26
de abril de 2012 | N° 17051
L.
F. VERISSIMO
Como imaginar uma
orgia
A minicâmera e o grampo telefônico ainda
podem fazer mais pela moral na política do que toda a fiscalização e todos os
mandamentos cristãos juntos. Supõe-se que, depois dos escândalos recentemente
grampeados, as pessoas fiquem mais cautelosas, ou mais reticentes.
Corruptos e corruptores continuarão a existir,
mas não agirão nem falarão mais tão livremente, pelo menos não antes de
procurar a câmera e o microfone escondidos. O que deve, no mínimo, dificultar
os negócios.
Os avanços da técnica revolucionaram o
registro histórico.

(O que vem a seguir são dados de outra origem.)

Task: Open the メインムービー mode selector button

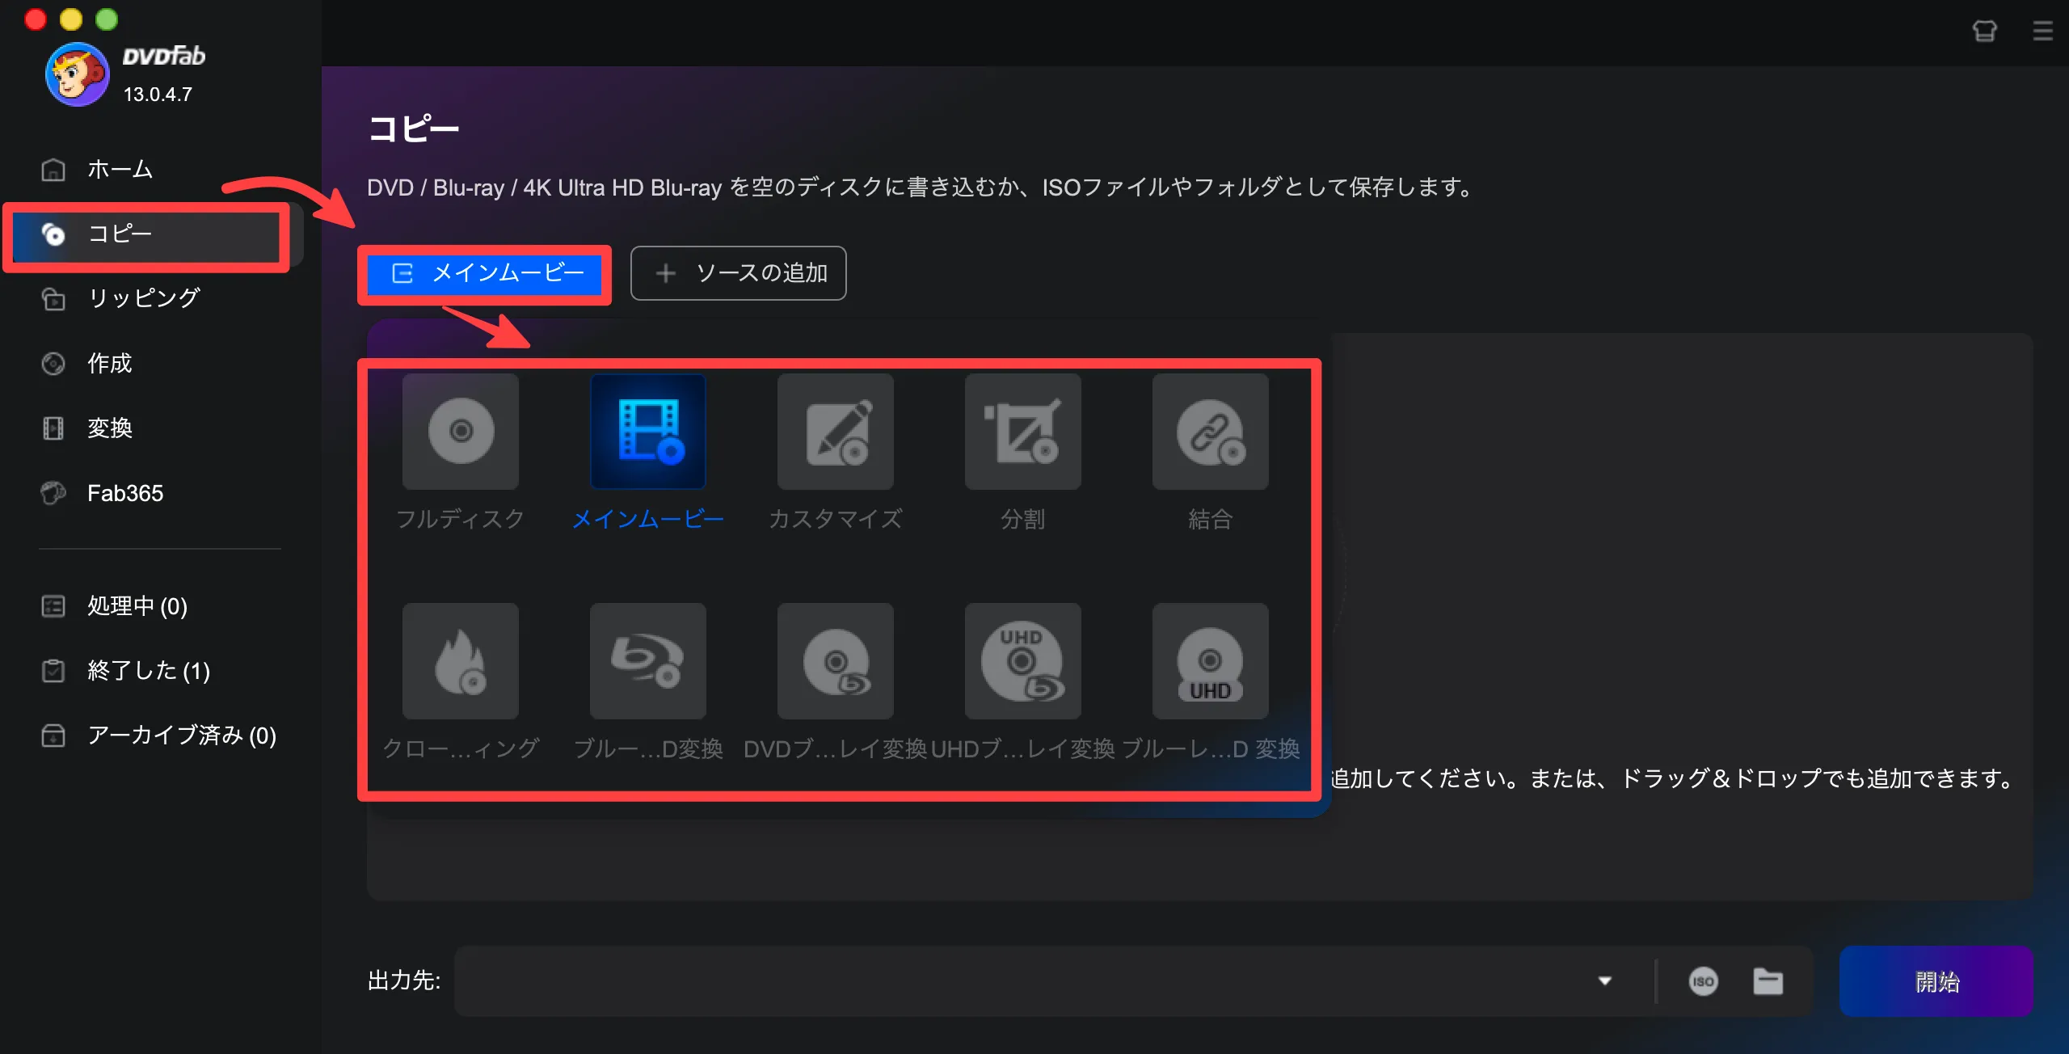Action: click(485, 273)
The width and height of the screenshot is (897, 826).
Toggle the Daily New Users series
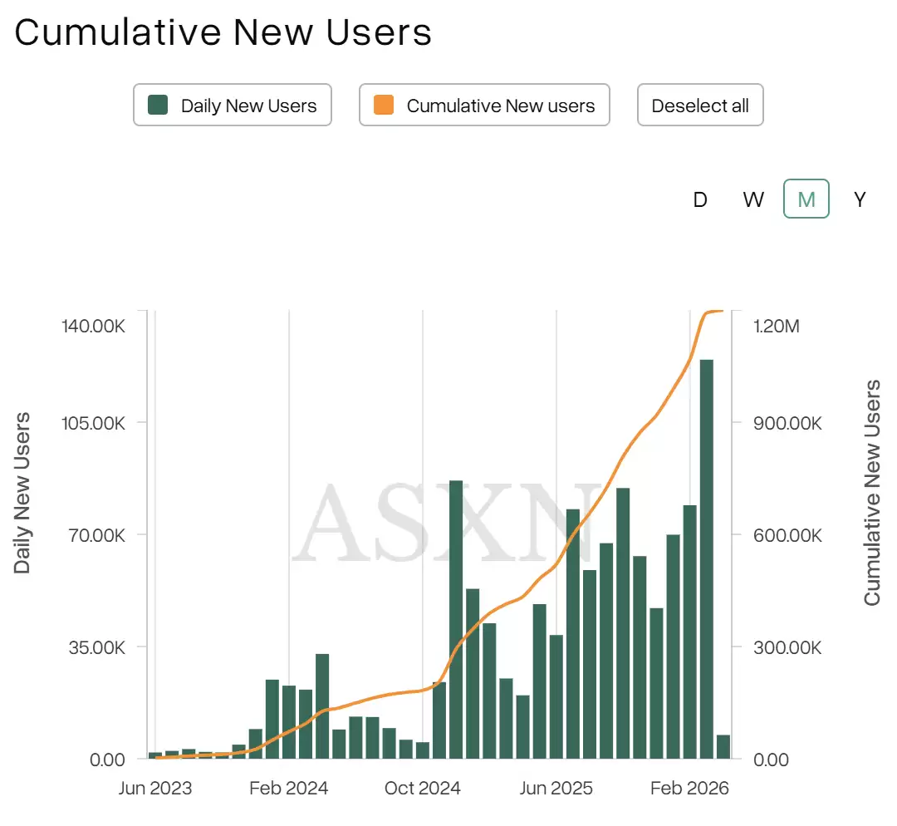[x=233, y=105]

Imagine se quando o Kennedy foi assassinado já existissem
as gravadoras e os celulares que hoje substituem as câmeras fotográficas até no
aniversário do cachorro.
Em
vez daquele precário filme em 8mm do atentado, estudado e reestudado quadro a
quadro na busca de vestígios de uma conspiração, haveria teipes e fotos de
todos os ângulos e com todas as respostas, como a cara, o nome e o CIC dos
possíveis conspiradores.
Mas a técnica, ao mesmo tempo que
desestimula a falcatrua, comprova a denúncia, desmancha o mistério e enriquece
a notícia, pode empobrecer nossa percepção dos fatos.
As grandes batalhas e os grandes eventos da
era pré-fotográfica foram registrados em quadros épicos em que o artista
ordenava a cena em função do efeito, não do fato, ou não exatamente do fato.
A I Guerra Mundial não foi mais terrível do
que muitas guerras anteriores, só foi a primeira guerra filmada, a primeira com
a imagem tremida e sem cor, e por isso parece tão mais feia do que as guerras
heroicamente pintadas.
A guerra do Vietnã foi a primeira
transmitida pela TV, a primeira em que o sangue respingou no tapete da sala.
Por isso deu nojo. Os americanos aprenderam a lição e transformaram sua invasão
do Iraque num videogame.
Até surgir a possibilidade de ser
tecnicamente denunciado, o político corrupto podia contar com a condescendência
do público. Mesmo quando não havia dúvida quanto a sua corrupção, havia sempre
a suspeita de que não era bem assim.
Sua
culpa – até se ouvir sua voz gravada combinando a divisão dos milhões, ou ver
sua imagem forrando os sapatos com dinheiro – era sempre uma conjetura.
Imaginávamos o que acontecia nos bastidores do poder corrupto mas era um pouco
como imaginar uma orgia romana, ou visualizar uma orgia romana através da
imaginação de um artista.
Agora não. Com a banalização do grampo
telefônico e da minicâmera escondida, temos o que faltava no quadro. Temos
todos os sórdidos detalhes e a orgia às claras. Temos o que enoja.